A ARCA Brasil, com o auxílio de assessores jurídicos, responde a seguir algumas das principais dúvidas legais dos guardiões de animais e dos médicos veterinários que lidam com casos de leishmaniose visceral:
Com que base legal as autoridades sanitárias proíbem o tratamento da leishmaniose visceral canina?

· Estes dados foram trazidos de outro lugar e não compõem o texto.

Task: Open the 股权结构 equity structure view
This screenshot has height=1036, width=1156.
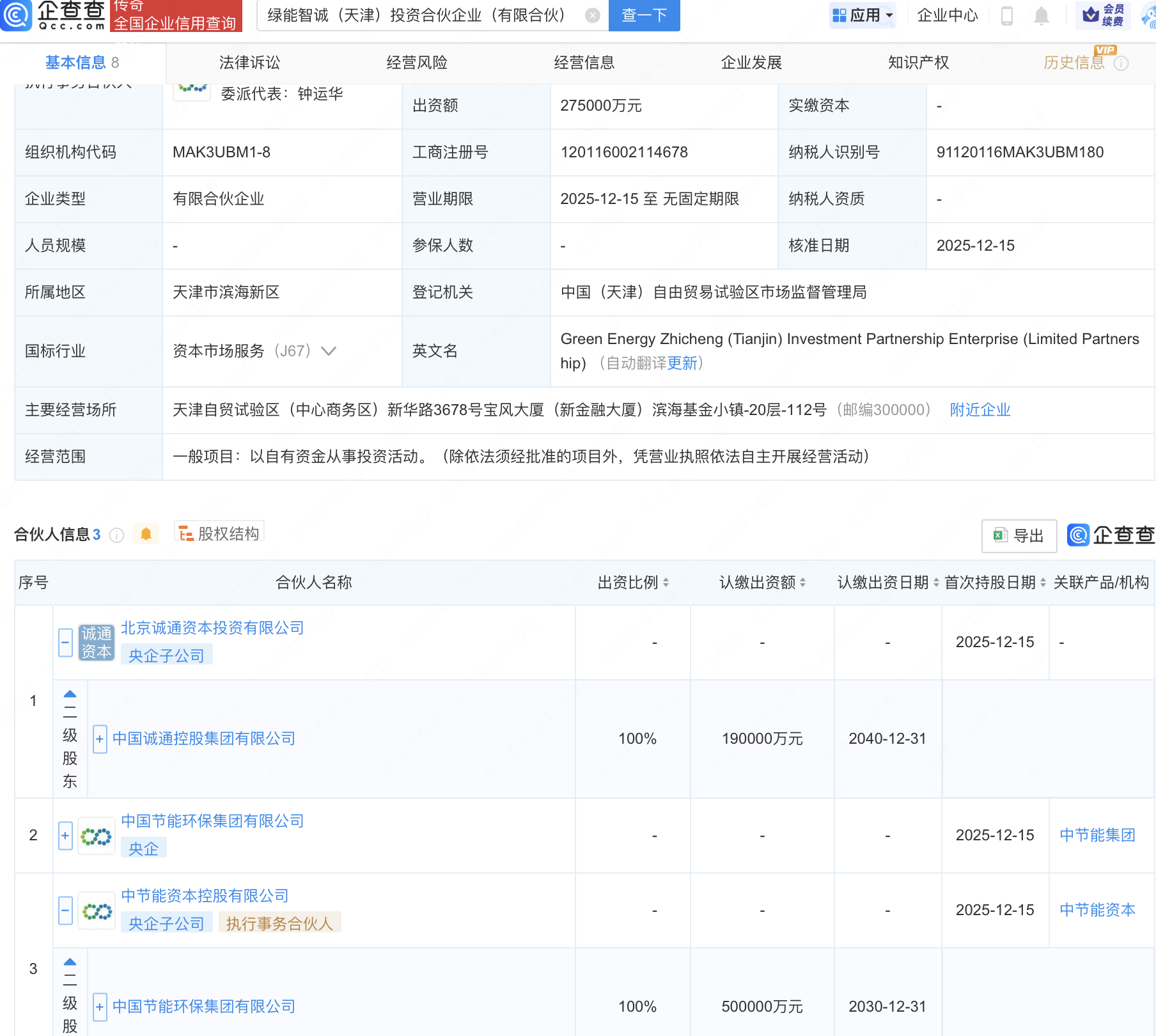Action: point(219,533)
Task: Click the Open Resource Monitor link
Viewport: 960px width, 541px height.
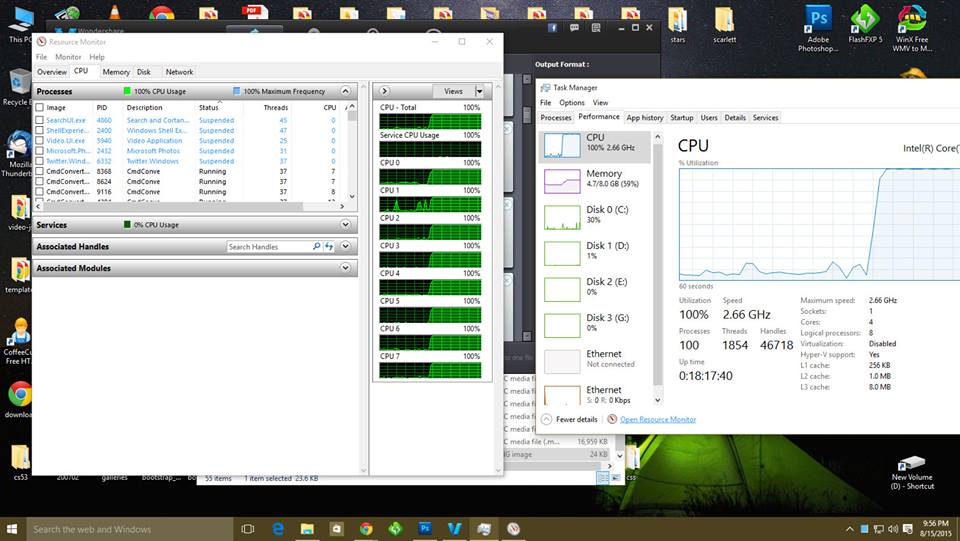Action: (657, 419)
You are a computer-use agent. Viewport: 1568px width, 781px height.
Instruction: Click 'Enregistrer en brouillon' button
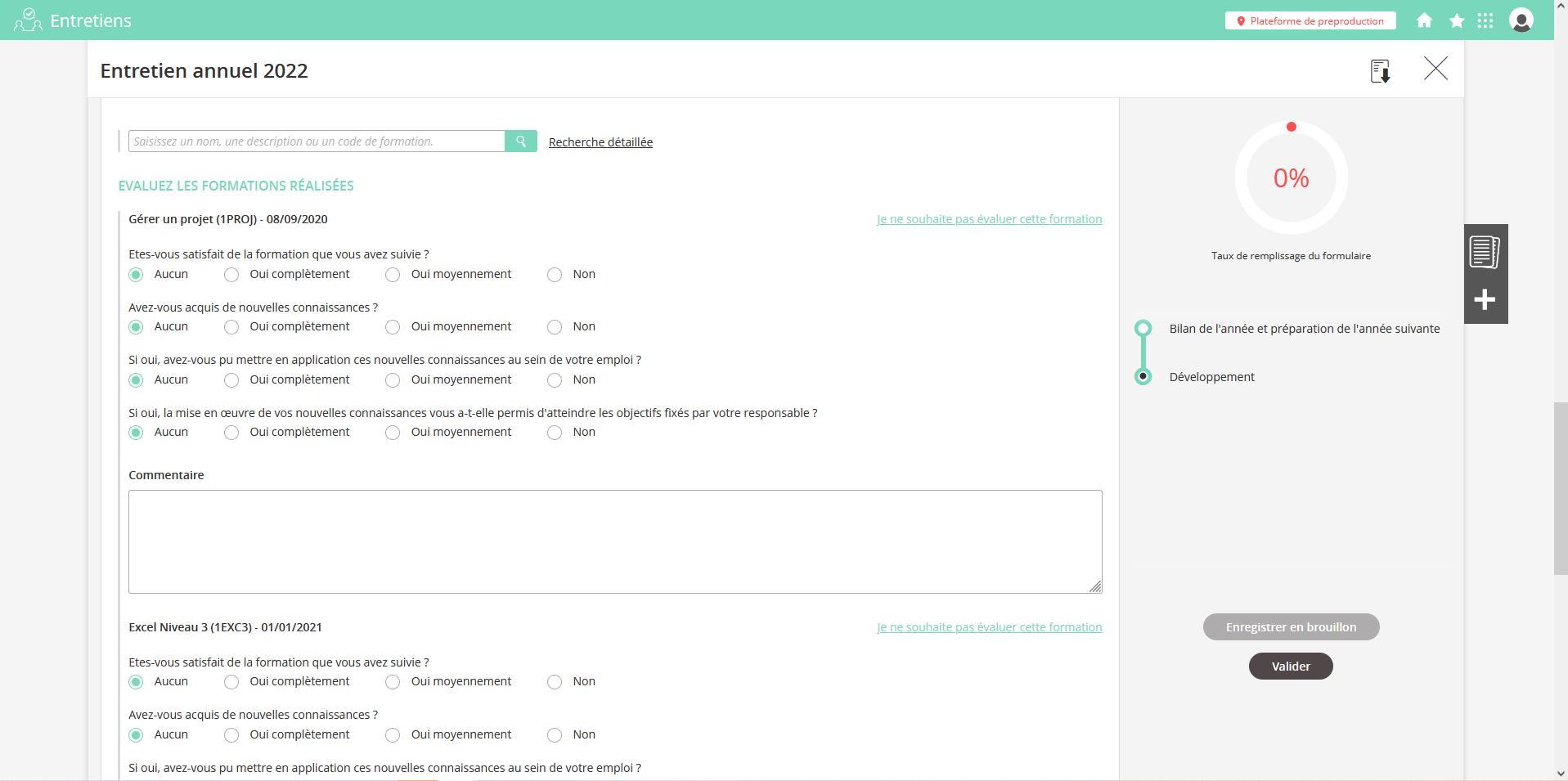[x=1291, y=627]
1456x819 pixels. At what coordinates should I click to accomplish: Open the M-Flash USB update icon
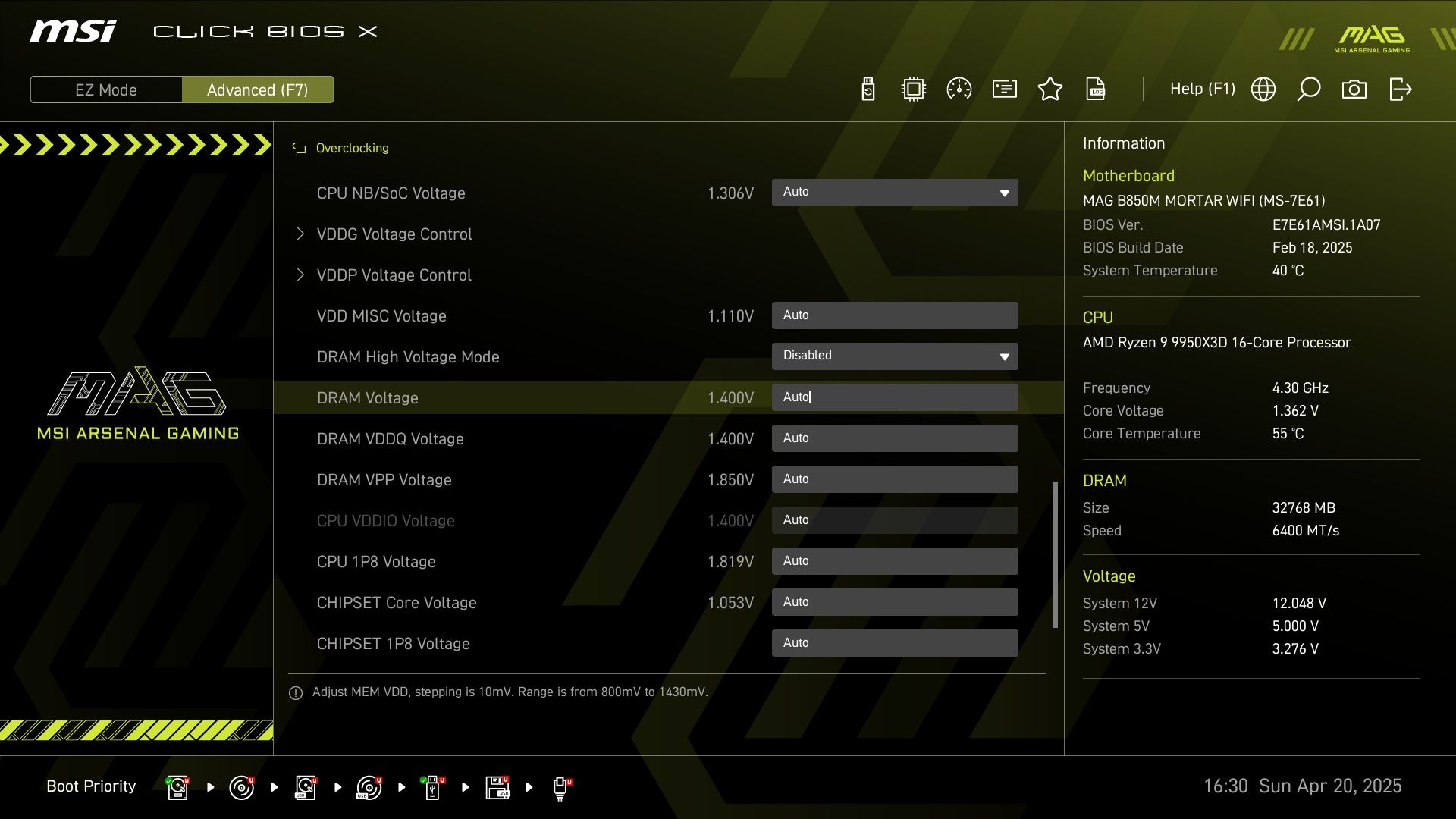[868, 89]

Resposta: Com base na Portaria Interministerial 1426 de 11.07.2008 (publicada pelo Ministro da Saúde e pelo Ministro da Agricultura, Pecuária e Abastecimento), que proíbe o tratamento da leishmaniose visceral em cães infectados ou doentes com produtos de uso humano ou produtos não registrados no Ministério da Agricultura, Pecuária e Abastecimento (MAPA). Essa portaria pode perder efeito em breve, pois o medicamento Milteforan, de uso veterinário, já passou por uma série de testes em nosso país e está em fase de aprovação dentro dos Ministérios da Saúde e da Agricultura, Pecuária e Abastecimento. Quando os trâmites legais forem finalizados, haverá uma opção concreta de tratamento para cães infectados.
Qual a base legal para as autoridades sanitárias realizarem a eutanásia de cães?

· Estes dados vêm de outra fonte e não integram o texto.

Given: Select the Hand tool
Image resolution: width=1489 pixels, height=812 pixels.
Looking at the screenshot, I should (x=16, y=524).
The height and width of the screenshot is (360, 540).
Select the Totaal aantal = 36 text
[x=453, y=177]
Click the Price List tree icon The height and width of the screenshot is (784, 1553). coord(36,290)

Resposta: O Decreto 51.838/1963 preconiza a “eliminação” (esse é o termo utilizado pelo Decreto) do animal doente. Porém, há jurisprudência suficiente, hoje, para que o cidadão não entregue seu animal para a eutanásia, pois em outubro de 2013, o então Ministro do STF, Joaquim Barbosa, emitiu a seguinte decisão: “Pelo que se pode extrair das manifestações contidas nestes autos, o tratamento de cães com leishmaniose visceral apresenta peculiaridades e deve ser acompanhado por médico veterinário, de maneira a mitigar os riscos à saúde dos animais e da coletividade em geral. Devem ser adotados métodos seguros e transparentes de controle dos resultados, bem como exigências relacionadas à responsabilização dos proprietários, no sentido de impedir que os animais tratados venham a constituir focos de disseminação da doença”. Ou seja, ele reconheceu a prerrogativa do profissional de medicina veterinária arbitrar sobre a pertinência ou não de se submeter a tratamento o cão com leishmaniose.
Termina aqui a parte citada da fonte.